再び有明山を登らねばとならぬ思い、初登から22年後の令和元年9月28日に、今度は麓の有明山神社から山頂へ至る表参道を登った。当時のブログにその時の山行記録が載っているので、下記に転載してみます。
北アルプス、有明山登山
2019年9月25日(水) 天気=小雨後曇り一時晴れ
04:27有明山神社駐車場→ 04:54表参道登山口→ 05:10林道終点→ 06:45~49妙見滝→ 07:17白河滝→ 08:21~35落合→ 09:41~58有明山(北峰)→ 10:06~11南峰→ 10:20~26有明山(北峰)→ 12:20有明荘側登山口→ 12:23有明荘バス停
有明山には平成9年の9月にも登っているが、それは裏参道と呼ばれる中房温泉側からの道で、一度は有明神社から登る表参道を登ってみたかった。しかしこの道は参道とは名ばかりの、有明神社から山頂を越えて中房温泉までコースタイム10時間を超えるロングコースで、急登や鎖場が連続する険しい道です。

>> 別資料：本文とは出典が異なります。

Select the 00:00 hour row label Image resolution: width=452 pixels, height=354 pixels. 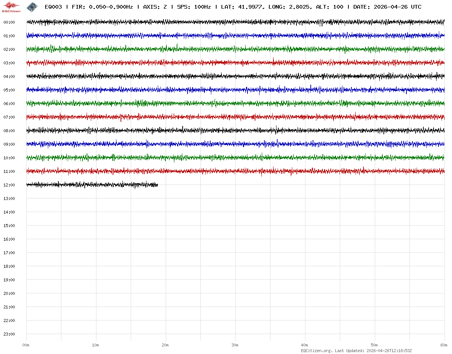(x=9, y=22)
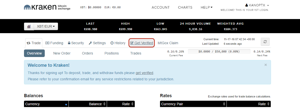The image size is (300, 109).
Task: Sort by Currency column arrow
Action: point(66,104)
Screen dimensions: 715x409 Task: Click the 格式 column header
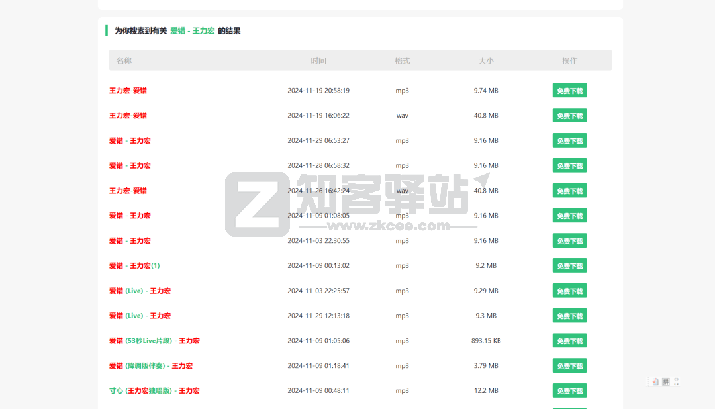click(x=403, y=61)
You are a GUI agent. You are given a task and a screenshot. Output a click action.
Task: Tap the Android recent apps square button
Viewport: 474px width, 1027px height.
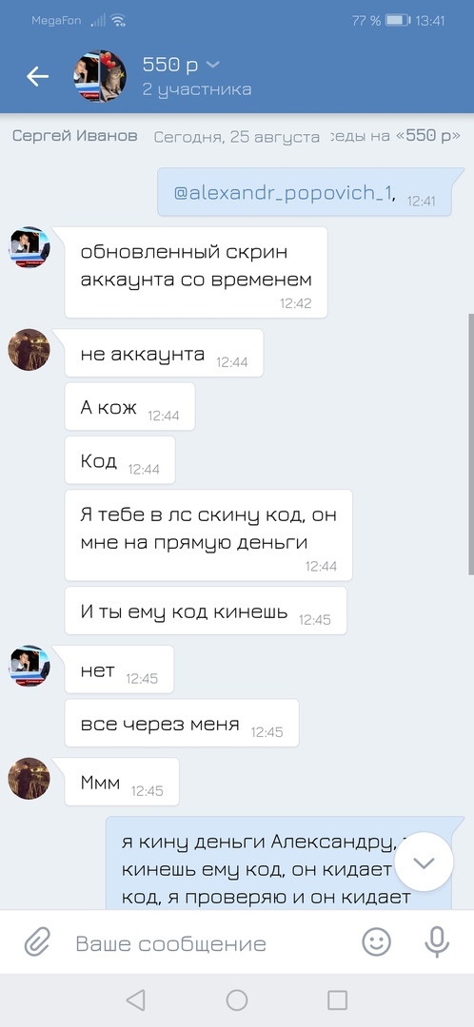click(x=337, y=1000)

昨夜車中泊をした神社の駐車場を、早朝暗闇の中を出発する。中房温泉へ向かう道は舗装されているので僅かなヘッドランプの灯りでも歩いて行けるが、外灯も無く真っ暗な中を歩くのは心細くなる。
暗闇の中の表参道登山口
神社から30分程で、表参道登山口に着いた。此処から右折する狭い林道に入る。更に心細い気持ちだが進むしかない。登山口から15分程で、林道の終点に着いた。
林道終点
此処から登山道になるが、闇に眼が慣れたのと僅かな朝陽が差し始めたので、探り探りの状態で登山道を進んで行く。予報では今日の天気は良いはずなのに、山にだけ雲が纏わりついてるか滲むような霧雨が降っている。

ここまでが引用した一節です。